The tax code giveth and the tax code taketh. In 2014, the tax code tooketh, to the tune of about $3000 in checks I did not expect to write to the U.S. Treasury and Virginia Department of Taxation. Ouch! No one likes paying taxes and I don’t like paying mine anymore than anyone else, but I particularly didn’t like it this year when instead of getting refunds I was writing four figure checks. Because of my success in previous years I sort of assumed that it wouldn’t be a problem in 2014 either. So I kept things on autopilot. I didn’t change withholdings or exemptions. I figured it would sort itself out.
But it didn’t. And the answers of why I suddenly paid so much more in taxes when the tax rates haven’t changed were lessons for me and maybe for you too if you read this. What were the causes?

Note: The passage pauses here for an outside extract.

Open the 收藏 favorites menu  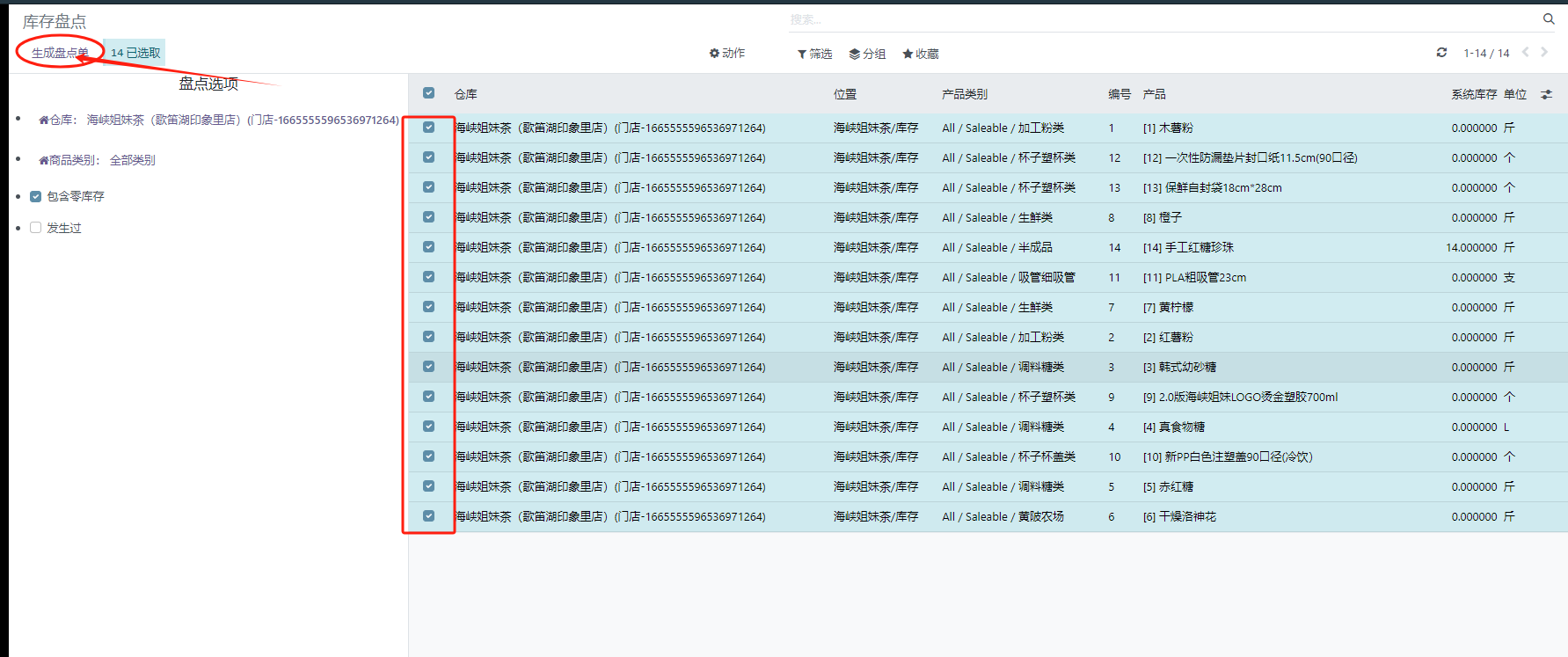(x=921, y=55)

- We lost an exemption when our daughter moved out. She was employed all year but lived with us until October. She paid for her automobile expenses but otherwise lived off house fare and got free rent. I assumed because we paid most of her expenses we could still claim her as an exemption. An exemption is worth almost $4000 off your taxable income. If you are in the 25% tax bracket like we are, that’s about $1000 in taxes. How much of her expenses we paid does not matter to the IRS. What matters is how much money she made and since she made more than $3,500 we could not claim her as a dependent. So in our benevolence to help her acquire the savings she needed to live independently, we were also taxed for the privilege. Ouch!
- We started earning interest again. We put a lot of our cash into Ally Bank, an online bank, which pays about 1% interest. 1% interest is not much, but it beats the .01% we were getting through the credit union and USAA Savings Bank. It’s nice to earn interest, but it’s income so you have to report it. $219 in additional interest effectively cost us $53.50 in extra taxes.
- When I retired I was paid for six weeks of accrued annual leave, a significant lump sum of money for which I was disproportionately taxed. There is wisdom in retiring on the first of the year. That way your lump sum applies to the next tax year when your income will be less. I didn’t do that and retired August 1. Despite our retirement for five months of 2014, our earned income was just $16,500 less than in 2013. This was largely due to the lump sum paid on my retirement.
- My business income went up but I didn’t want to pay quarterly taxes on the income because of the paperwork hassle. It worked out in the past by making my four-digit tax refund three digits. This time it worked against me.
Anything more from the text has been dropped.